+++ Listed entries +++

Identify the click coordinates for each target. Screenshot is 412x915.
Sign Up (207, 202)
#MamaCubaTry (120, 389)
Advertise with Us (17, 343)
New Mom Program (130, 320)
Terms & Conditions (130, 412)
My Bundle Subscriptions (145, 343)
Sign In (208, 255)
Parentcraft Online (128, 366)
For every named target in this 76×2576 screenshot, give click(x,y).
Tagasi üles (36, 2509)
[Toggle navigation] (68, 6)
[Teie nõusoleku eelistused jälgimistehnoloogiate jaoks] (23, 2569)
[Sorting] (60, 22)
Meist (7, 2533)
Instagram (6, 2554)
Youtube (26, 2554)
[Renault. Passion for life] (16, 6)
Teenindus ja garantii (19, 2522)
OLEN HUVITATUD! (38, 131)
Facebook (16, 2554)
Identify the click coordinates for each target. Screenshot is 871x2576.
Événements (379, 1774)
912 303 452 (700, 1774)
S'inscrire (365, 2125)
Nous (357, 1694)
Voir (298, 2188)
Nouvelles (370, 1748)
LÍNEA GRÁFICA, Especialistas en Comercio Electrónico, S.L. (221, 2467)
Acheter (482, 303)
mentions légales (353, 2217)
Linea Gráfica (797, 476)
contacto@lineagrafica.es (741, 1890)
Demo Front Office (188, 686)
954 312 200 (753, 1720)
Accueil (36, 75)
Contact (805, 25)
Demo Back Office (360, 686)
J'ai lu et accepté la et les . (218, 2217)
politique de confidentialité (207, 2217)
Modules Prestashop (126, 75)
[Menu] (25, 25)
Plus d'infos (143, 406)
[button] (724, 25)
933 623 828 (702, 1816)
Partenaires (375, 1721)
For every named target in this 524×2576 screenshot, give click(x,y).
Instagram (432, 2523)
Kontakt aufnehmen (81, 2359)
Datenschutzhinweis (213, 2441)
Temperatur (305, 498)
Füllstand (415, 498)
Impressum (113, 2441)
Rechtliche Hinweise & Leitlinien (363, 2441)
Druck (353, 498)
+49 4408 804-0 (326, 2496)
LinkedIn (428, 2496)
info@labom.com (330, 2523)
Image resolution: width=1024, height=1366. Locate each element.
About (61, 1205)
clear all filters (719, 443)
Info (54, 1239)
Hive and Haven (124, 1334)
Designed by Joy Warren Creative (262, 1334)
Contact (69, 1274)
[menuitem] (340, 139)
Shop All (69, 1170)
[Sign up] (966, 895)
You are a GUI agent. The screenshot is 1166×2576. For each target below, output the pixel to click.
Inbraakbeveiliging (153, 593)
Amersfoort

+++

** The problem **
Go through the lines above and count those with "give"; report only the number.

** Your solution **
2